US Fed officials indicated in December that three rate hikes would be likely for 2017. After the March 15 hike, June and December as the most likely time for rate increases.
In the UAE's real estate sector, such rate increases will result in higher cost of bank funding for projects, leading to a corresponding price increase from the side of developers in addition to rising mortgage rates.
Given that higher rates may reduce borrowing and spending, sectors such as restaurants and shopping malls that depend heavily on consumer discretionary spending may suffer. Higher rates may also force companies to slow down their hiring plans, analysts said.
For those planning on buying a property or a car, a half percentage rise in interest, will have much impact.
Most credit cards on the market have a variable rate, which means there's a direct connection to the benchmark rate. A half-percentage-point rate hike means a credit card rate will go up by as much within the next billing cycles.
Vineet Kumar Dudeja, chief executive for GCC operations at Bank of Baroda, said in three months between December 14, 2016 and March 15, 2017, bank interest rates in the UAE and other GCC countries have risen by a corresponding 50 bps following US rate hikes, making bank finances more expensive.
"For the common man, this means higher borrowing costs whether it is on his personal or car loans, credit card or housing finance. For GCC governments and large corporates, such rate hikes will escalate the cost of raising debt from bond market at a time of lower oil prices."
Almost immediately after the US Federal Reserve increased the interest rate by 25 basis points, a number of central banks in the GCC, including the UAE followed suit as they have been pressured by the need to protect their currencies even though an economic slowdown in the region calls for loose monetary policy.
Abbas Basrai, partner for financial services at KPMG Lower Gulf, said the currency peg of the dirham to the dollar means that local interest rates have to be aligned to those of the dollar.

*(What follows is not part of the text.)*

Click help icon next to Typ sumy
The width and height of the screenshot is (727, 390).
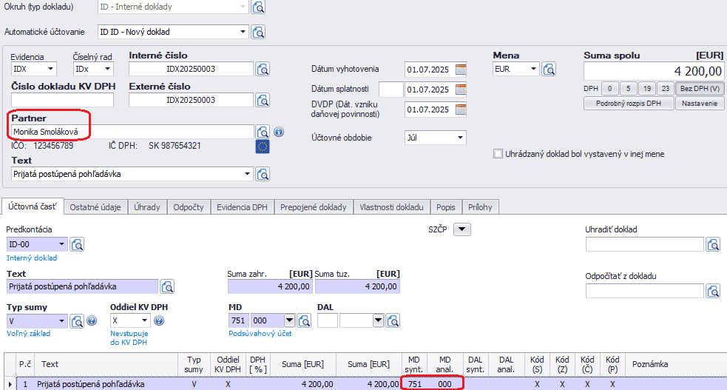(x=92, y=321)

"The key question is how many further increases in the interest rates will there be this year? The indications are that there could be two more rate hikes in 2017," said Basrai. Pradeep Unni, head of trading and research at Richcomm Global Services DMCC, said the immediate impact would be a spike in the borrowing costs across the financial sector which includes, auto loan, mortgage loans and personnel loans.
"Economically speaking, this rise in rates during the time of lower oil prices will only add pressure to the government to bring liquidity to the economy. This ideally means that both governments and corporations will pay more to raise debt from bond market," said Unni.

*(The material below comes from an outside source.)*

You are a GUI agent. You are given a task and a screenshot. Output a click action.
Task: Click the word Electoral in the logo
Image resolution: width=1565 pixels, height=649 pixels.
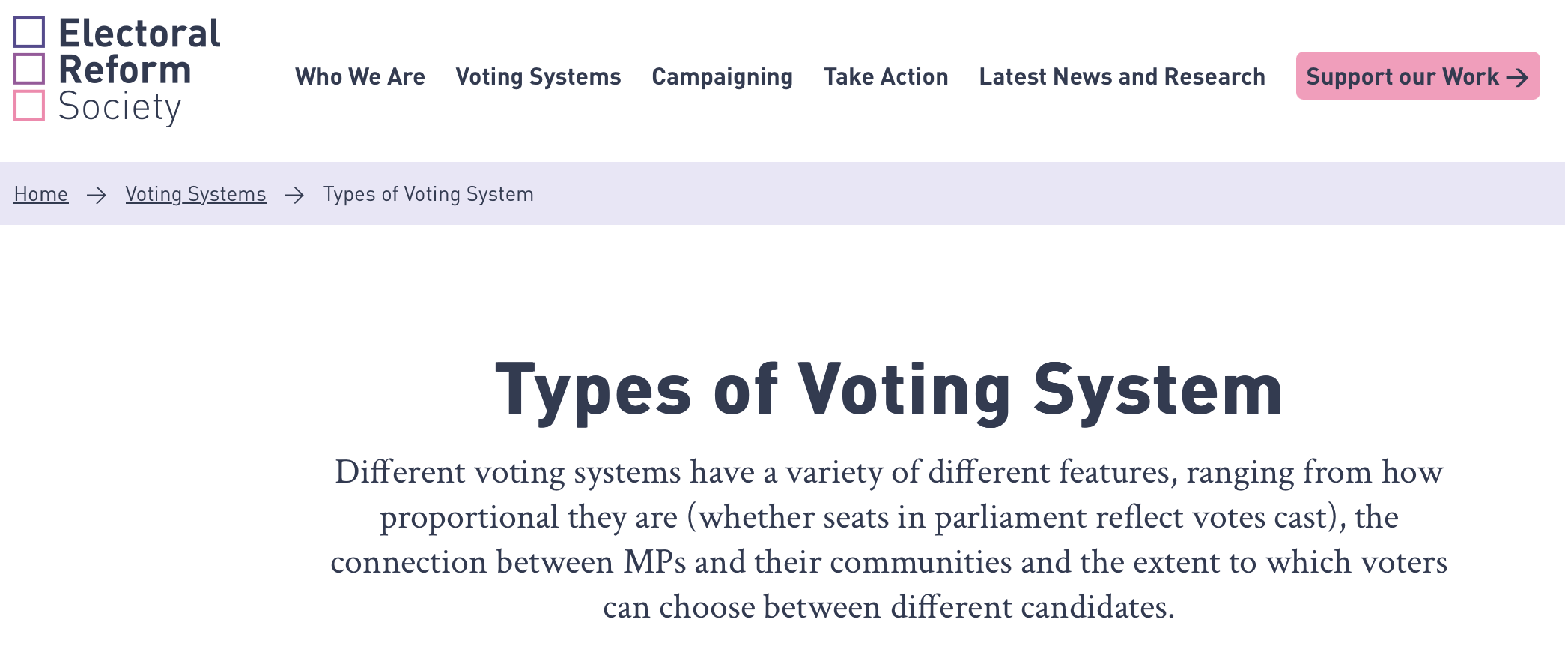coord(139,34)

Basrai said there are several factors that drive the move for two more rate hikes. These include targeting inflation at two per cent; getting the unemployment rate under control and attaining a "normalised" interest rate. "Financial services firms are generally being squeezed by ultra-low interest rates and the potential creation of asset bubbles due to a prolonged period of low interest rate. In our view, a return to normal interest rates justifies more increases in the US Fed's interest rates and consequently in the GCC."

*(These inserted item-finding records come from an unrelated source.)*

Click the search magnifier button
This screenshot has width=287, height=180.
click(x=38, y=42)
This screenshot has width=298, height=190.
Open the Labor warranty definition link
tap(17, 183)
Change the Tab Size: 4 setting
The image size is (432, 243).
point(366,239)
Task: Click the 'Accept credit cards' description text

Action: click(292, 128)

"For borrowers, it will become important to differentiate between existing customers and new borrowers, variable and fixed rates. An existing borrower with a fixed rate will see no impact whereas one with a variable rate will see the cost of servicing the financing going up by the rate increase," said Basrai .
All new borrowers will see the cost of servicing the financing go up too. A majority of the UAE banks have their own standard variable rate that they use to price a new transaction. The Fed rate hikes, which result in the local central banks raising their rates, obviously have an impact on the standard variable rate, said Basrai.
Another direct impact of the hike could be in the tourism sector.
"Travellers from countries of weaker currency will have to shell out more of their currency to travel to the Gulf. Rising borrowing costs can also hurt the SME sector that depends on banks or external funding for their business operations," said Unni.